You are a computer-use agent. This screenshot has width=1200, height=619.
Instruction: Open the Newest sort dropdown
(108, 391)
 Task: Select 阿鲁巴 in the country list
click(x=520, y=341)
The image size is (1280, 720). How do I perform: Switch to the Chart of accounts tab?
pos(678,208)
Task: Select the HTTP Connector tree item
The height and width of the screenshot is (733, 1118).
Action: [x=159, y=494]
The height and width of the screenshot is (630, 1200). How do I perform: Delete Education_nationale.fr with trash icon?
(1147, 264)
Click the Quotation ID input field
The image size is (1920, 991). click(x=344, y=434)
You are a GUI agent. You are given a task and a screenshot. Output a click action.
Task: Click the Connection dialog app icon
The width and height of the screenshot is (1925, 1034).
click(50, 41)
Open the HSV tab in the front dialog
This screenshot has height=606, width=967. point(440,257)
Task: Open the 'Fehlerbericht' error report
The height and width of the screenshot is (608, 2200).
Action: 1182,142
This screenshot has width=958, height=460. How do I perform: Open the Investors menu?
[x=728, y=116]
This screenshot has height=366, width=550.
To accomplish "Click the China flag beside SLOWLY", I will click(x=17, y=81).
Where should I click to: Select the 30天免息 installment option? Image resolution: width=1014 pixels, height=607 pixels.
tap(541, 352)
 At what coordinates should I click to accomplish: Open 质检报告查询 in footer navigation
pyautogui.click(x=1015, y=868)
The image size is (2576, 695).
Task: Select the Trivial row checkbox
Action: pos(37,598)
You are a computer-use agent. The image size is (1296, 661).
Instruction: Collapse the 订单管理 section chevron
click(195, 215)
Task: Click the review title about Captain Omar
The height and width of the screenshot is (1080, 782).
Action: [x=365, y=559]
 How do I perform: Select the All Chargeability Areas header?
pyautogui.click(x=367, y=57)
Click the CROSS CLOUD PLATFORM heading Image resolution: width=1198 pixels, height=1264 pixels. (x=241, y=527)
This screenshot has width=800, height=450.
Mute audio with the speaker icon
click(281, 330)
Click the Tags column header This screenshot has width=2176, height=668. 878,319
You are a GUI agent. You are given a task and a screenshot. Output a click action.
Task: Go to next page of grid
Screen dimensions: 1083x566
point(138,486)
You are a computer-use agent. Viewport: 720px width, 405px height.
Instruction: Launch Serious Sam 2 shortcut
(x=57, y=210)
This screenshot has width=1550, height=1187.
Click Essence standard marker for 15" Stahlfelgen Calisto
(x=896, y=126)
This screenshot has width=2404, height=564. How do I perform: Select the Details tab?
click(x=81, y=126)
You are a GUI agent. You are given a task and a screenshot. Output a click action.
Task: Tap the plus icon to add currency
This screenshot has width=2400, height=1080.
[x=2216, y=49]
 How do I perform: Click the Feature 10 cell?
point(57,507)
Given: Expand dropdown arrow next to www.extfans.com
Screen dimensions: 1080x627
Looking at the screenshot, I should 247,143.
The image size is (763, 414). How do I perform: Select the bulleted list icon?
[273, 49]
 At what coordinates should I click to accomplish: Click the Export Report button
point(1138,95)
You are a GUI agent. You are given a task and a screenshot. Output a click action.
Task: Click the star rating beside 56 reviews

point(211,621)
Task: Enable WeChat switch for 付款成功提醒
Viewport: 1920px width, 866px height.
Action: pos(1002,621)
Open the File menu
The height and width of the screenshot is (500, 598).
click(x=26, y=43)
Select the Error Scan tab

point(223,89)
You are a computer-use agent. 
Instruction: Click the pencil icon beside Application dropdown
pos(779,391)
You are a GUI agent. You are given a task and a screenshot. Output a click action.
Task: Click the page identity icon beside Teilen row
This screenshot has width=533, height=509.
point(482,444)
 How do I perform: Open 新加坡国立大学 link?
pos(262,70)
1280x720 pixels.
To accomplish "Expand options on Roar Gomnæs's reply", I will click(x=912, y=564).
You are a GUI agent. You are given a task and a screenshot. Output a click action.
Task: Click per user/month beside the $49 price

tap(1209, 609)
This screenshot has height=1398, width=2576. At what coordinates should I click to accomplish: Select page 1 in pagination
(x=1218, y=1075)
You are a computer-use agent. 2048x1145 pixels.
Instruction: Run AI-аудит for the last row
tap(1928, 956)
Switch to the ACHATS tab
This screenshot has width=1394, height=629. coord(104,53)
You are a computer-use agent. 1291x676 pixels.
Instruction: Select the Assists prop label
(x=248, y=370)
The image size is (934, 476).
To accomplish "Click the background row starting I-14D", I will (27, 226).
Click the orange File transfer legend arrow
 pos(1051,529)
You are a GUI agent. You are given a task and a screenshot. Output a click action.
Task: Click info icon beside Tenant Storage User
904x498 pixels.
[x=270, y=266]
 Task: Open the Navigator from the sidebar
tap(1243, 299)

::::::::

TASK DETAILS:
Find each line above containing the word "Expand" and copy those lines out in full.

RESPONSE TO THE TASK:
Given: Expand dropdown arrow next to www.extfans.com
To accomplish "Expand options on Roar Gomnæs's reply", I will click(x=912, y=564).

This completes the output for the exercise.